If it weren't for Leap Year, St. Patrick's Day would be today Friday. This would have caused a religious conundrum of Biblical proportions. How can you eat corned beef (with cabbage) on St. Patrick's Day if you couldn't eat meat on Fridays during Lent?
Dispensations are regularly granted to Catholics to allow them to eat corned beef on a Friday St. Patrick's Day.
The Catholic faith requires abstaining from meat on Ash Wednesday and the Fridays in Lent, which is a total of 8 days. 8 days out of a possible 365/366 days doesn't seem like much of a sacrifice. After all, if you practice Meatless Mondays, you give up meat 52 days, more than 6 times as many as in Lent.
You may have gone a day without meat by accident. You may have been sick and had very little to eat in a day. You may have been tricked by a vegetarian friend into eating something that you thought was meat but wasn't.
But as someone who grew up Catholic (and is no longer practicing), when I was younger, the Lenten Fridays felt like a huge weight.
Yes, we didn't really eat meat for breakfast during the week. If you go to a Catholic school, it won't feed you meat for lunch. So all you had to worry about was dinner. One meal where you could eat fish, eggs, peanut butter, beans — just not meat. Somehow, that seemed like a challenge.
Growing up in the land-locked Midwest, seafood wasn't the treat it would be if we lived on the ocean, where eating fish, shellfish, or any other seafood would be a treat, not a sacrifice.

## Records

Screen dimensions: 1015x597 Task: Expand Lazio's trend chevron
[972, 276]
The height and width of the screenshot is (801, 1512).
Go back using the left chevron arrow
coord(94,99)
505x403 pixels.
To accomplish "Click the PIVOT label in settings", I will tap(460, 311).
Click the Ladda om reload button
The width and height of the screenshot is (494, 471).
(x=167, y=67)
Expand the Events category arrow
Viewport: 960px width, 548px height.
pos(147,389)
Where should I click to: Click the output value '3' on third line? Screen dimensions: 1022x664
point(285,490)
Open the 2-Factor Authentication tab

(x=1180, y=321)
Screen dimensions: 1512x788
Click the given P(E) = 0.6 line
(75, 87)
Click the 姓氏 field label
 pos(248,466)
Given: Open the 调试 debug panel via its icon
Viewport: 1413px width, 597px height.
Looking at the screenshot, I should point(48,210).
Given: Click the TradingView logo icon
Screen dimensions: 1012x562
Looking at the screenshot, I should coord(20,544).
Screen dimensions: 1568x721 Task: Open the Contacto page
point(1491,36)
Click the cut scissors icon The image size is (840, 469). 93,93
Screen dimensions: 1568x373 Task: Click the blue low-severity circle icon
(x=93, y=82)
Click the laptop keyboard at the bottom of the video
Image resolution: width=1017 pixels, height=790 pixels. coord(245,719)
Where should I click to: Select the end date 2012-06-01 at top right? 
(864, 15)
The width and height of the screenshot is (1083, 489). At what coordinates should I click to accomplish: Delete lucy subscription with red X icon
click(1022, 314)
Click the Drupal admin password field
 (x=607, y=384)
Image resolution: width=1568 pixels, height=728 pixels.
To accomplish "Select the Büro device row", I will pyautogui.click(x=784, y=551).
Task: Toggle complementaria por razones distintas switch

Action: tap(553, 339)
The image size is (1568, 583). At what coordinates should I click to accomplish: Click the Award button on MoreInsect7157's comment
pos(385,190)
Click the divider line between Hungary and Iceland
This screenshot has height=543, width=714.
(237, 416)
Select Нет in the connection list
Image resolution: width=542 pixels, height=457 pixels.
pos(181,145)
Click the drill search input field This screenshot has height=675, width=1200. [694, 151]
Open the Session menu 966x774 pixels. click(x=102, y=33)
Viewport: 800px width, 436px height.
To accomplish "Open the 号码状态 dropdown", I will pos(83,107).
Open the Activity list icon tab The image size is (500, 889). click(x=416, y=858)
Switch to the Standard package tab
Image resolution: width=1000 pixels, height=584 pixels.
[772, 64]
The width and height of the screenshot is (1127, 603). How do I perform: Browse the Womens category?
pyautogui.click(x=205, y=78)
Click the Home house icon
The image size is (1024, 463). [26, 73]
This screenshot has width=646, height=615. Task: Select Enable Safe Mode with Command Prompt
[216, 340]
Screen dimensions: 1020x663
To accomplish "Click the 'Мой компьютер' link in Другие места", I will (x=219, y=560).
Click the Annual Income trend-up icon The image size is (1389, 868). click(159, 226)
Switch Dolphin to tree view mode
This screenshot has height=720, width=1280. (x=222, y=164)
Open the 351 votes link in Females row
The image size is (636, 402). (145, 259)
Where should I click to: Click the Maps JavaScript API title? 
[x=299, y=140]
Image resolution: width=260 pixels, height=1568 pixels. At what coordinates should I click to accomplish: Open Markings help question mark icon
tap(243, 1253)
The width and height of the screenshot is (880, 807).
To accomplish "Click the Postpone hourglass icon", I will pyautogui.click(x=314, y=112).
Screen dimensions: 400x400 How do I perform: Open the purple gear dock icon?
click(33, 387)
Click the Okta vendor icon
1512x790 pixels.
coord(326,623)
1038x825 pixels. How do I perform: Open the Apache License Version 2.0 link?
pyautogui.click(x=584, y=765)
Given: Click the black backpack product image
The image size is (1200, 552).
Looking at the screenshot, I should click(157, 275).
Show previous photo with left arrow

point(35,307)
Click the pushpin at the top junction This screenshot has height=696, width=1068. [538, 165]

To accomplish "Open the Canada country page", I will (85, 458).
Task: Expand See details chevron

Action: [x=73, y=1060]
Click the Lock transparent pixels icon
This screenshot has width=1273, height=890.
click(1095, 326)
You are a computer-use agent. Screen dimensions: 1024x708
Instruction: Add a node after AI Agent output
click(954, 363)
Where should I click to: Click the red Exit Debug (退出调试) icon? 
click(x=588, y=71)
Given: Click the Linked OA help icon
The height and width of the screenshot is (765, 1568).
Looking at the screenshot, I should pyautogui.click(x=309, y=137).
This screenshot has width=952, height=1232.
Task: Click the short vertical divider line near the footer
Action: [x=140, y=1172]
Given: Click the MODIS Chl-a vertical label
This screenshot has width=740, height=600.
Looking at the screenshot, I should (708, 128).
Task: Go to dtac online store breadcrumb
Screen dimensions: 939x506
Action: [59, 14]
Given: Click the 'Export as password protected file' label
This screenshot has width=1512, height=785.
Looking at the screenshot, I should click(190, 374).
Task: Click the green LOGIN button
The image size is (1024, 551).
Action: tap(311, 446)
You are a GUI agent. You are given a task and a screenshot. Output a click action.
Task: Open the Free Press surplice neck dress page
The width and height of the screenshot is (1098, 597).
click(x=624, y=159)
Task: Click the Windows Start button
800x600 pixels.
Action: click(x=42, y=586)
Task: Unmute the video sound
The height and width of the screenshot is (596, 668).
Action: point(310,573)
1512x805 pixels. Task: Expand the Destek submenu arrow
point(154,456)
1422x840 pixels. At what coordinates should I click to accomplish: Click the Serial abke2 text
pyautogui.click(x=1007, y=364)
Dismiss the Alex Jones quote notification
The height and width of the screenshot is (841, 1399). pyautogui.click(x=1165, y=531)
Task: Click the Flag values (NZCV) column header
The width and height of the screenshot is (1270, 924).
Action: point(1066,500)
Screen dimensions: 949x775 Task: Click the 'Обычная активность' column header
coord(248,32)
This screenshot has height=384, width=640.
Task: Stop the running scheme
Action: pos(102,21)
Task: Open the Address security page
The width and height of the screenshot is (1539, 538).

## Assigned task A
Reproduce the passage of the essay on Lent and St. Patrick's Day above between "Yes, we didn't" and "like a challenge.", inclusive.
## Assigned task B
Carry on the essay on Lent and St. Patrick's Day from its final sentence.

## Written response A
Yes, we didn't really eat meat for breakfast during the week. If you go to a Catholic school, it won't feed you meat for lunch. So all you had to worry about was dinner. One meal where you could eat fish, eggs, peanut butter, beans — just not meat. Somehow, that seemed like a challenge.

## Written response B
Of course, this is about perspective. After all, Orthodox Jews don't eat shellfish or pork or mix meat and milk year-round. 8 days without meat is a picnic compared to that.
As an adult, going a day without meat isn't a big deal. There are definitely days where I eat a small amount of meat just to get some protein. But it works for me if I just don't think about it.
When you're younger and the world around you treats it as a big deal that you don't eat meat on a particular day, the temptation is to eat meat out of spite. This is probably why I'm not practicing anymore.
Give me a day where I have a spinach, feta, and mushroom omelet for breakfast, spaghetti and mushrooms for lunch, and a nice lobster or crab legs dinner — I won't even remember what meat is like.
This isn't to attack religion or tradition, especially the Catholic religion. If you are in a situation where avoiding meat is difficult/impossible, make up for it somehow. This was a lesson I wish I had learned when I was rebelling from the Lenten meat restriction. If the pressure is too great or the timing is too difficult or if you accidentally forget, pick another day and go without meat.
Going without meat is a penance, but it shouldn't be seen as a sacrifice. This doesn't mean you have to do it every day or even two days in a row. Going without meat for a day allows so many other options. Explore them with an open heart, regardless of why you reached that point in the first place.